UNITED STATES
SECURITIES AND EXCHANGE COMMISSION
Washington, D.C.
20549
FORM 8-K
CURRENT REPORT
Pursuant to Section 13 or 15(d) of
the Securities Exchange Act of 1934
November 7, 2011
Date of Report (Date of
earliest event reported)
URANIUM ENERGY CORP.
(Exact
name of registrant as specified in its charter)
Nevada | 001-33706 | 98-0399476 |
(State or other jurisdiction of | (Commission File Number) | (IRS Employer Identification No.) |
incorporation) |
1111 West Hastings Street, Suite 320 | |
Vancouver, British Columbia, Canada | V6E 2J3 |
(Address of principal executive offices) | (Zip Code) |
(604) 682-9775
Registrants telephone number,
including area code
Not applicable.
(Former name or former address,
if changed since last report)
Check the appropriate box below if the Form 8-K is intended to simultaneously satisfy the filing obligation of the registrant under any of the following provisions:
[ ] |
Written communications pursuant to Rule 425 under the Securities Act (17 CFR 230.425) |
[ ] |
Soliciting material pursuant to Rule 14a-12 under the Exchange Act (17 CFR 240.14a-12) |
[ ] |
Pre-commencement communications pursuant to Rule 14d-2(b) under the Exchange Act (17 CFR 240.14d-2(b)) |
[ ] |
Pre-commencement communications pursuant to Rule 13e-4(c) under the Exchange Act (17 CFR 240.13e-4(c)) |
TABLE OF CONTENTS
Item | Description |
1.01 | Entry into a Material Definitive Agreement |
7.01 | Regulation FD Disclosure |
9.01 | Financial Statement and Exhibits |
- 2 -
SECTION 1 REGISTRANTS BUSINESS AND OPERATIONS
Item 1.01 Entry into a Material Definitive Agreement.
On November 7, 2011, Uranium Energy Corp. (the Company) and Cooper Minerals, Inc. (Cooper) entered into a Property Acquisition Agreement (the Agreement), dated effective as of November 7, 2011 and fully executed on the same date, pursuant to which the Company proposes to acquire a 100% legal and beneficial interest in and to a total of 176 unpatented lode mining claims covering 3,250 acres and constituting the Workman Creek uranium deposit located in Gila County, Arizona, subject to advance royalty payments, the reservation of a three percent (3.0%) net smelter revenue royalty and an option to acquire a one-half percent (0.5%) net smelter revenue royalty as more fully described below (collectively, the Property; and in the aggregate, the Acquisition).
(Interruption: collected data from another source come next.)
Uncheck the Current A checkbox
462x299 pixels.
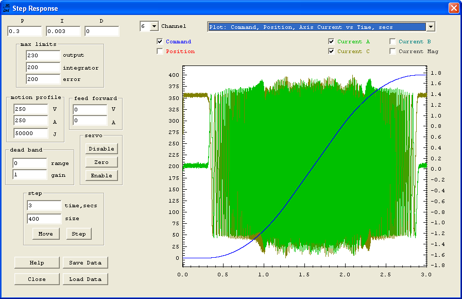click(x=332, y=42)
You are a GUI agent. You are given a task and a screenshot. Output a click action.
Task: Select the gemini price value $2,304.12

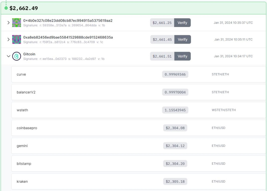tap(175, 146)
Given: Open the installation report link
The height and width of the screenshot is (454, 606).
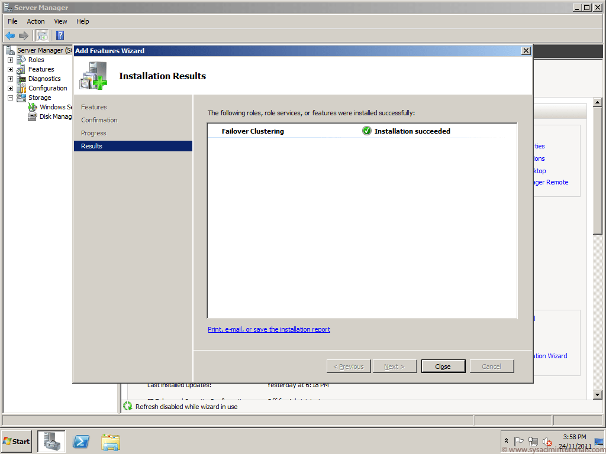Looking at the screenshot, I should point(269,329).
The Agreement provides that, unless otherwise agreed by the Company and Cooper, the Acquisition shall close on or before November 30, 2011 (the Closing Date).
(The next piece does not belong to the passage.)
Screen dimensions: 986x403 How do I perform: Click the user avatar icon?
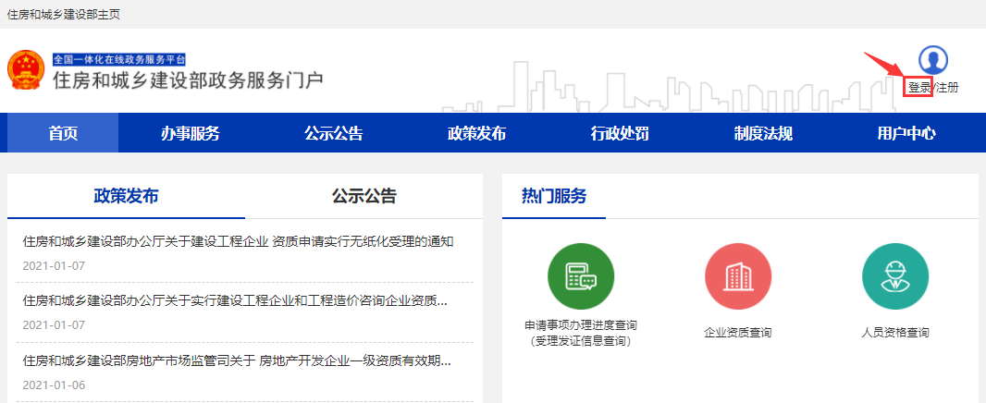(x=933, y=60)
Pursuant to the terms of the Agreement, the consideration to be paid by the Company to Cooper for the Property shall consist of:
(a) |
an initial U.S. $20,000 in cash paid upon the execution of the Agreement; | |
(b) |
a further U.S. $24,640 in cash to be paid on the Closing Date, with such payment representing the reimbursement by the Company to Cooper of certain fees recently paid by Cooper to the Bureau of Land Management respecting the Property in order to maintain the same; | |
(c) |
the issuance of 300,000 restricted common shares of the Companys common stock (the Acquisition Shares) on the Closing Date, which the parties to the Agreement acknowledge and agree shall be valued at a deemed issuance price of $3.15 per Acquisition Share, and which Acquisition Shares shall be subject to voluntary pooling provisions set forth in the Agreement; and | |
(d) |
a final U.S. $40,000 in cash to be paid on the Closing Date. |
In addition to the consideration described above, the closing of the Acquisition is subject to standard conditions precedent, which include, without limitation, prior satisfactory due diligence and NYSE Amex approval of the issuance of the Acquisition Shares.
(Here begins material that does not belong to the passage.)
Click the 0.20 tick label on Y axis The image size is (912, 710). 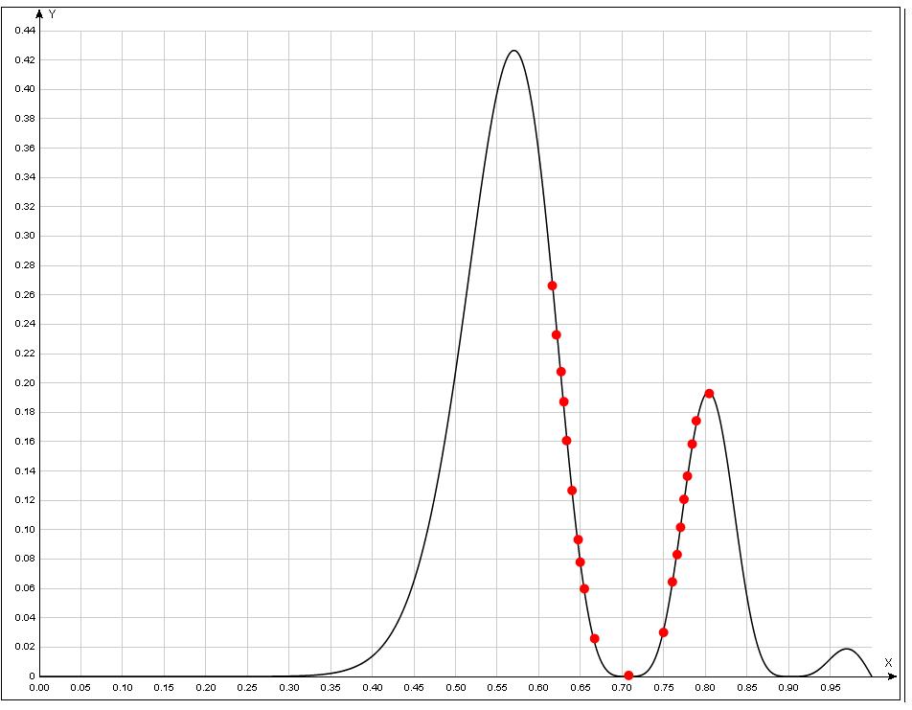point(25,383)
Pursuant to the terms and conditions of certain underlying property agreements previously entered into by Cooper, the Company has agreed to provide each of two individuals (collectively, the Underlying Vendors) with a royalty interest in the amount of three percent (3.0%) of the net smelter revenue received by the Company in connection with any uranium which is produced and sold from any of the mineral interests in the Property (the Royalty). The Royalty is subject to annual advance royalty payments of $100,000 (the Advance Royalty Payments), which Advance Royalty Payments are to be deducted from the payment of the Royalty. The Company has the right, exercisable at any time until January 21, 2024, to reduce the Royalty from three percent (3.0%) to one-and-a-half percent (1.5%) by paying the Underlying Vendors the aggregate sum of U.S. $1,000,000.00.
- 3 -
In addition, the Company has acknowledged and agreed to assume all rights, interests and obligations of Cooper arising from an option granted by Cooper to three individuals (collectively, the Optionholders) to acquire a royalty interest in the amount of one-half percent (0.5%) on the same terms and conditions as apply to the Royalty, exercisable at any time until January 21, 2024 by the Optionholders paying to the Company the aggregate sum of U.S. $333,340.
The foregoing description of the Agreement is not complete and is qualified in its entirety by reference to the Agreement, which is filed as Exhibit 10.1 hereto.
SECTION 7 REGULATION FD
Item 7.01 Regulation FD Disclosure
On November 8, 2011, the Company issued a news release announcing that, effective on November 7, 2011, it has entered into the above-referenced Agreement with Cooper.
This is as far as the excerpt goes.